19/09/2023

Escritório

Entro um pouco depois de 22h no prédio e já me sinto aquecida. O frio dessa cidade me faz gostar um pouco daqui, no entanto me reconheço mais triste. Enquanto penso, vou subindo dois lances de escada e vem uma pontada de cólica. Pauso. Subo mais um lance de escada. Pauso. Tal qual tem sido meus dias. Um por vez. Subo o último lance de escada. Procuro a chave, abro o apartamento, entro. Lembro mais uma vez da sensação de desamparo que é estar em casa e não se sentir em casa. Logo eu, que quis tanto a minha casa, móveis, plantas, som, paz. Como não me sinto feliz? Por que não me sinto feliz? Apoio a bolsa no sofá, tiro a roupa, vou ao banheiro, faço xixi e penso em dormir para esquecer.

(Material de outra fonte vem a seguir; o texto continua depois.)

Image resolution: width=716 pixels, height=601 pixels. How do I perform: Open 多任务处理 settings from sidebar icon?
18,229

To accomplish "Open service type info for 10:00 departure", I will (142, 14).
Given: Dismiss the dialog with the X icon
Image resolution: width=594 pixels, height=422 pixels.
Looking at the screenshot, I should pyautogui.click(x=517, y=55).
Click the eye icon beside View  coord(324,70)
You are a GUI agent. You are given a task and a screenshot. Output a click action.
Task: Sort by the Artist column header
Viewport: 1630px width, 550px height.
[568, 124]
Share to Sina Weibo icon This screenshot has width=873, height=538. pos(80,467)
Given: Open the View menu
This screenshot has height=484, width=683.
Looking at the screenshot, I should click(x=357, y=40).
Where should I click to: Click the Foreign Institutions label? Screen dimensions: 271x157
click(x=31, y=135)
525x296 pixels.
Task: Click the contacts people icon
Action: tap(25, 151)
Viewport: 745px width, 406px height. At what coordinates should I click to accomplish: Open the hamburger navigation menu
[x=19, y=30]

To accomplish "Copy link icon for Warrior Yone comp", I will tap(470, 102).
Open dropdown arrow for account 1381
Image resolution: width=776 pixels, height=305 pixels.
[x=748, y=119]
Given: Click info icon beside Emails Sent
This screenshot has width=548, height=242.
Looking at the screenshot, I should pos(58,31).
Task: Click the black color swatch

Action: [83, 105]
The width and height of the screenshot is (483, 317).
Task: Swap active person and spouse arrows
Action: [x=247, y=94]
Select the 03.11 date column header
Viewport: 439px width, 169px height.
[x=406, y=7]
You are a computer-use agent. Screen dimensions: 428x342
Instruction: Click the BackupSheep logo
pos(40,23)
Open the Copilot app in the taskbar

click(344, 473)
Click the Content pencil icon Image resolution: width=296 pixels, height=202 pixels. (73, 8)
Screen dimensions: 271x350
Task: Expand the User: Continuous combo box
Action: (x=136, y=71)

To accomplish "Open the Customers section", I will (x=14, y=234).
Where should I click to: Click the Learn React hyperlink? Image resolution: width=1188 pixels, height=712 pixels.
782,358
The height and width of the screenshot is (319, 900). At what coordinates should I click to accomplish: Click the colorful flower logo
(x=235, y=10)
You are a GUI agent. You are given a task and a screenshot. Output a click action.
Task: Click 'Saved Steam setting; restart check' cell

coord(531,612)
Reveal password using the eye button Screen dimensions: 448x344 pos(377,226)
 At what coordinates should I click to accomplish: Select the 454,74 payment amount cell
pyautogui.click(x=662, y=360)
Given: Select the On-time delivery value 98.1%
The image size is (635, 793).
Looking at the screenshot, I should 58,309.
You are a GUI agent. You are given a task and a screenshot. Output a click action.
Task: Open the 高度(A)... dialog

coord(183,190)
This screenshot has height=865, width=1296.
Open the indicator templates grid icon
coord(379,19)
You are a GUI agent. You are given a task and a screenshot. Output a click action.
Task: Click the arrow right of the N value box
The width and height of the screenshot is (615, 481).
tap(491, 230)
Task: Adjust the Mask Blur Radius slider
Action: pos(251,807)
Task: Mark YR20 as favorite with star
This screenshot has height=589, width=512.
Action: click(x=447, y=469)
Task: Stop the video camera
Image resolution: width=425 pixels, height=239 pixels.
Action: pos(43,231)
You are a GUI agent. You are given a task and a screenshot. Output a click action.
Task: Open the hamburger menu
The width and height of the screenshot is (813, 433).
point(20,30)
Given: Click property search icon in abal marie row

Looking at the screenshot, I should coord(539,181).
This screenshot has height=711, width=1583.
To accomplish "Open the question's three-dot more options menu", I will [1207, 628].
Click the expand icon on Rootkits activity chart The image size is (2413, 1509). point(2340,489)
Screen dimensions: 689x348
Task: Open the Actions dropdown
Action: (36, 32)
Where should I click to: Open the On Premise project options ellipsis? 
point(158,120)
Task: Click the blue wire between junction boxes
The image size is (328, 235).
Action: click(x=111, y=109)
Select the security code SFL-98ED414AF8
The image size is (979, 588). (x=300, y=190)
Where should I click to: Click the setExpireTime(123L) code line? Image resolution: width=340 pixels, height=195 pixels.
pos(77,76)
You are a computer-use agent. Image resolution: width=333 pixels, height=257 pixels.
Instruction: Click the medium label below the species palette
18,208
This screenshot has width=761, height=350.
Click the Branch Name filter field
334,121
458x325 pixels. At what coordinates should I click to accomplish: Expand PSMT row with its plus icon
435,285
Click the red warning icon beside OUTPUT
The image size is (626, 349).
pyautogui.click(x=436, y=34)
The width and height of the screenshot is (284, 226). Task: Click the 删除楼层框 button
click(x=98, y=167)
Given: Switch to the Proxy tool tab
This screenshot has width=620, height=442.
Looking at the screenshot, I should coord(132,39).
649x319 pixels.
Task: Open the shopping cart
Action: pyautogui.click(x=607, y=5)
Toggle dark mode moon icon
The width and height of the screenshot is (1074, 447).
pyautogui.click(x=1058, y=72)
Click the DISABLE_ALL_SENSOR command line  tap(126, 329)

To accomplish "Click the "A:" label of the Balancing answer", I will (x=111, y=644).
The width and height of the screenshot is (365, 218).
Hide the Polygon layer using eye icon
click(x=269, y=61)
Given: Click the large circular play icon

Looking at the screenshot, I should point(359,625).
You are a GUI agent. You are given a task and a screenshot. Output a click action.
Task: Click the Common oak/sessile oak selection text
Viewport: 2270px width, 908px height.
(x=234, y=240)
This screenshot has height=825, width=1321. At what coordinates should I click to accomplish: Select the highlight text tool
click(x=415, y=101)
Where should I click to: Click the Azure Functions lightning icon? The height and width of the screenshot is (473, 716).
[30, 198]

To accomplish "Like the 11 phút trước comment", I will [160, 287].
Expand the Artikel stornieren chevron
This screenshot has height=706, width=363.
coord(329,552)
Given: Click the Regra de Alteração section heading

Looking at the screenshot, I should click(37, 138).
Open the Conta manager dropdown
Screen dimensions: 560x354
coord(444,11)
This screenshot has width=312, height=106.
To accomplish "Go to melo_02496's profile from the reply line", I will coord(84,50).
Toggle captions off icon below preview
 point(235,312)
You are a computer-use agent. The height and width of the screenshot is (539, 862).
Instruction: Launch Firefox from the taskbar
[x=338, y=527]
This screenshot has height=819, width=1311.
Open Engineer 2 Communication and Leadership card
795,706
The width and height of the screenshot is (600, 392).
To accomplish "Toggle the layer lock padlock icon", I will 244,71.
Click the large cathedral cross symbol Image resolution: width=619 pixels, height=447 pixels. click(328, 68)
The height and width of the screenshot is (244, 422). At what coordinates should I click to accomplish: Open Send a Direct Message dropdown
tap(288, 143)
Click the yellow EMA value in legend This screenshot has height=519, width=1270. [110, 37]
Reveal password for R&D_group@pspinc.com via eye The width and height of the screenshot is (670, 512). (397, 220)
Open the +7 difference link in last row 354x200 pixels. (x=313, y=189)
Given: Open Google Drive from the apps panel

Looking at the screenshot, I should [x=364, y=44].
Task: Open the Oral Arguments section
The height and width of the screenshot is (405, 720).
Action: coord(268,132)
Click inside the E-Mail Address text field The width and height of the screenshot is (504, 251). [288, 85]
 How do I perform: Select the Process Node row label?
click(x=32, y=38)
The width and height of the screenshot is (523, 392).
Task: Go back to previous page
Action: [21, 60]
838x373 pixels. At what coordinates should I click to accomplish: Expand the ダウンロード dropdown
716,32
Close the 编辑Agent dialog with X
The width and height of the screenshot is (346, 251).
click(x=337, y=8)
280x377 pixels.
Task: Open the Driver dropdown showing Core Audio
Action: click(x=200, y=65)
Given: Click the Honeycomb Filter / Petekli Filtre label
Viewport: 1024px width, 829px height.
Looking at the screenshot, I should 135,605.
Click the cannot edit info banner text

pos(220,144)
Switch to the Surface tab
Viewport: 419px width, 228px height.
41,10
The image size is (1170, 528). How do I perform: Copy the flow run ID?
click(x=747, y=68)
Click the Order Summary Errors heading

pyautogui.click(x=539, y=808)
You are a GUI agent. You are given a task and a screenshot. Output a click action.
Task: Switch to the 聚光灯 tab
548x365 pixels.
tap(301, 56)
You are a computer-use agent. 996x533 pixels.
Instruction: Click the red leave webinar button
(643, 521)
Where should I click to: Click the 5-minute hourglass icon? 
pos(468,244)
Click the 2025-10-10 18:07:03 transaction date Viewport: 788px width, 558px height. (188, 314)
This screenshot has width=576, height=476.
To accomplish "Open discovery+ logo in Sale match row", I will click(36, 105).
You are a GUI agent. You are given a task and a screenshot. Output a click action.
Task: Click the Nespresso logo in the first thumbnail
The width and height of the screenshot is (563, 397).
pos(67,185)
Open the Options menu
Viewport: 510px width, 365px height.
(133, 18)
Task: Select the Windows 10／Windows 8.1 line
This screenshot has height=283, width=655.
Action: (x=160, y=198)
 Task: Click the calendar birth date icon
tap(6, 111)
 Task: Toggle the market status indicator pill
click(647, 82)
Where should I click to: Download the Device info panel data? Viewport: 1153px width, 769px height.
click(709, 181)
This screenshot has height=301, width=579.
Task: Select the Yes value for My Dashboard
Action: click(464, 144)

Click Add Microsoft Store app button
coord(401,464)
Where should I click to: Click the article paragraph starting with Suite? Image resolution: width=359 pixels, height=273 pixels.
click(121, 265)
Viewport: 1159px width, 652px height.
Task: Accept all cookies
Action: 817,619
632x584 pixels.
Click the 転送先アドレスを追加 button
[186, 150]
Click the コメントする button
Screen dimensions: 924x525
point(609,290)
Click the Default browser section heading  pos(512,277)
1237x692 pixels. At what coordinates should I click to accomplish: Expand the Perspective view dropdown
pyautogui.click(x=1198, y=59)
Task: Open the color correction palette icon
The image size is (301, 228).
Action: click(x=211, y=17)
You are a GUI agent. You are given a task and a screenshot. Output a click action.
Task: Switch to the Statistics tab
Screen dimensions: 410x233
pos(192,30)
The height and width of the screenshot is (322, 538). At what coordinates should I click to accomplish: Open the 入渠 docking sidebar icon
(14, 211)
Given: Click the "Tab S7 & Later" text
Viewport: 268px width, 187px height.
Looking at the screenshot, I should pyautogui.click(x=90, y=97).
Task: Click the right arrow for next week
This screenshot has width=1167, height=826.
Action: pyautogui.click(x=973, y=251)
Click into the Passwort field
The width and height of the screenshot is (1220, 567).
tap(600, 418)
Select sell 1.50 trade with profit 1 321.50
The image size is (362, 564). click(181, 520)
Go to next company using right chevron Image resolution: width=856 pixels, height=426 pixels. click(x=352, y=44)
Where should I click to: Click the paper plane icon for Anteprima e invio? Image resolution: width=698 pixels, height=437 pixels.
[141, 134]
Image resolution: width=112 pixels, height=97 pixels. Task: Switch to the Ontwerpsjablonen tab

Mas nem dormir tem sido bom. Logo eu, que sempre dormi tanto e tão bem.
Levanto e decido ir ao escritório escrever. Escrever sempre me salvou. Então abro a porta e me vejo deitada em posição fetal. No chão frio e no escuro. Me vejo com um medo de criança, como se houvessem fantasmas, monstros, bichos. Como se a fantasia fosse a realidade e ninguém abrisse a porta, tão pouco acendesse a luz. Eu não grito nem me movo, encolhida permaneço olhando o escuro abraçada ao medo. Em pé com a mão no trinco me fito deitada, me vejo tremer de frio e dor. Não sei o que fazer comigo. Essa é uma angústia velha, eu não sei o que estou fazendo comigo. Me demoro tanto olhando atônita que começo a sentir também frio e tremores. Em pé ancorada no trinco gelado da porta nesse frio campinense na merda desse apartamento só meu. Que diabos de sonho foi esse que eu desejei? Esse sonho é meu? Essa cidade, esse emprego, esse apartamento, esse frio?
Busco o cobertor no quarto e enrolada volto ao escritório. Acendo a luz. Me aproximo de mim e penso em me perguntar o que preciso, mas sei que não conseguiria responder. Quando nada rompe o silêncio, o que mais vale são os gestos. Deito comigo mesma, em conchinha, nos cubro com o cobertor que abarca essas eus pequenas, magras, medrosas, tristes e que já não sabem o que é temperatura, o que é físico, o que é emocional e o que é realidade. Deitadas ficamos até nos aquecermos, abraçadas. O frio passa depois de um longo tempo. Já não trememos. Então minha eu vira de frente para mim e nos olhamos nos olhos, tão fundo que só se pode olhar assim para quem muito conhecemos. Tão fundo que enxergamos a resposta. Não temos respostas. Nossos olhares são desespero e angústia, mas já não temos frio. Já não estamos no quarto escuro e trancado.
A mulher que sou continua deitada com a criança mulher, olhando com e nos olhos inchados de tantas lágrimas. Há um cobertor de amor nos cobrindo, que serve por enquanto para não morrermos. É o suficiente. Se eu me salvei da morte do frio, eu vou me salvar dessa tristeza que parece ser infinda.

12/09/2023

Depressão

Ela foi crescendo paulatinamente, sem que eu percebesse, como uma sombra. Certo dia já fazia parte de mim, certo dia eu chorava todos os dias, certo dia eu não conseguia chorar, certo dia o silêncio dormia comigo, certo dia eu já não lembrava do som do meu grito, certo dia eu sequer sabia o que era pedir ajuda, certo dia a vida pareceu muito longa com menos de trinta, certo dia achei que não nasci pra ser feliz, certo dia tive certeza que não fui feita para ser amada, certo dia a vida sequer brilhava olhando pro sol. Não sei quando começou, também nem imagino quando vai cessar. Enquanto isso, busco os dias errados, driblo tal qual uma criança fugindo do pega-pega, finjo que não me tomou, imagino que me pertenço. Até (re)encontrar quem eu sou - sem ela.